ある中一の英語の教科書から
英 文
1. “Good morning.”
2. “Good morning, Miss Brown.”
3. “This is a ball. What’s this?”
4. “I don’t know.”
5. “It’s an orange.”
6. “Oh, I see.”
7. “Good-by.”
8. “Good-by, Miss brown.”
私の危険な訳
1. 良い朝ですね。
2. 良い朝ですね、ブラウンさん。
3. これはボールです。これはなんですか?
4. 私には知識がありません。
5. それはオレンジです。
6. おお、私は見えました。
7. 神があなたと共にありますように。
8. 神があなたと共にありますように、ブラウンさん。
注
1.と2. 「おはようございます」というのは、農耕民族あるいは漁業に従事する民族で、朝が早いということが美徳であることを前提としていますが、世界に通用する文化ではありません。

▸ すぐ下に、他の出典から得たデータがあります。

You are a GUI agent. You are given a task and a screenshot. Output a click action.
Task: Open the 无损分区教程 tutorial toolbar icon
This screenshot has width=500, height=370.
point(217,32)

朝が早いという挨拶ではないのは、早くても悪い朝があるのでしょう。
今でも「夜の仕事」というと、あまり良いイメージはありませんね。
非常に熱い国では、昼間は寝ていて夜に活動します。
エジプトでも、夜の11時や12時に商店街が家族連れの客でにぎわっていることがある。
アラビアン・ナイトに対してアラビアン・モーニングという言葉は聞いたことがありません。
「おはようございます」と「Good morning.」とは、意味は全く違います。
2.と8 Miss Brown は「ブラウン先生」と訳せと、一般に学校では言われますが、もともと「先生」という概念は、欧米にはありません。もちろん年長者に対する敬意はありますが、先に生まれた人間を先生と呼んで無条件に上にたてるというのは、主に儒教思想に由来するものです。また、ホテルのチェックインの時に、自分の名前の前に、Mrを囲むところがありますね。

ネパール ルンビニで撮影
(自分で.....さんと書く人はいませんよね。)
海外に手紙を出すときに、差出人として、自分の姓名の前に Mr を付けることもあります。 Mr=・・・さん でもないのです。
brotherに兄・弟の区別がないのは、なぜでしょうか?
(参考:末子相続が、ある文化では何故有利なのか?)
なお「ブラウン」さんと、色が姓名になっていることは、おそらく、さまざまな肌の色の人が混在したことによる結果だと思われます。
6. Oh, I see. このsee は、学校では、わかるという意味だから、私は分かりましたと訳すと思いますが、そうではなく、英語では、「見ること」=「わかること」であります。
たとえば、
Show me the way to the station. の「show」とか、
illustrate
insight
look into ・・・・・・・・・・・などなど。
このように、「見る=わかる」、という概念があります。
また「目からうろこが落ちる」(=知らなかったことが劇的に理解できるようになった)というのは聖書(使徒行伝:Πράξεις τῶν Ἀποστόλων より)の言葉です。
ですからここでのseeは「分かる」と訳しなさいと、教えるのではなく、英語では、わかった時に「みえた」とか「見える」ととらえるのだ、というように教えるべきだと思います。
4、「そんなことは知らないわよぉ!」というのを英語に訳してください。
「そんなこと」 が主語?
日本語では、「知る」と「分かる」を微妙に使い分けている。さらに「悟る」と「覚悟する」の2段階がある、この2つは英訳が不可能である。
7と8 Good-by. は、辞書を引けば分かりますように、神があなたと共にありますようにという意味ですから、日本語のさようならとは、まったく違った意味です。
日本語のさようならというのは、「そのような(さ)状況(よう)であれば、おいとまさせていただきます」、という意味です。
なおこの God という単語は、日本語の「神」という概念ではとらえられないものです。
英語で会話をすればグローバルとは限りません。このように文化の違いや背景を理解したうえで、英語を学ぶべきです。
英語が話せれば国際人というのは100%間違っています。